Data supplied section start
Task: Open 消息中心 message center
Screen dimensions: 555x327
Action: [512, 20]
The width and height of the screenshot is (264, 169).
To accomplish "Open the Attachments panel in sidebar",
Data supplied section end
_Task goal_. When you reach the line containing "Screen dimensions: 555x327" in the data above, retype it and each line after it through the final one, exactly as written.

_Written response_.
Screen dimensions: 555x327
Action: [512, 20]
The width and height of the screenshot is (264, 169).
To accomplish "Open the Attachments panel in sidebar",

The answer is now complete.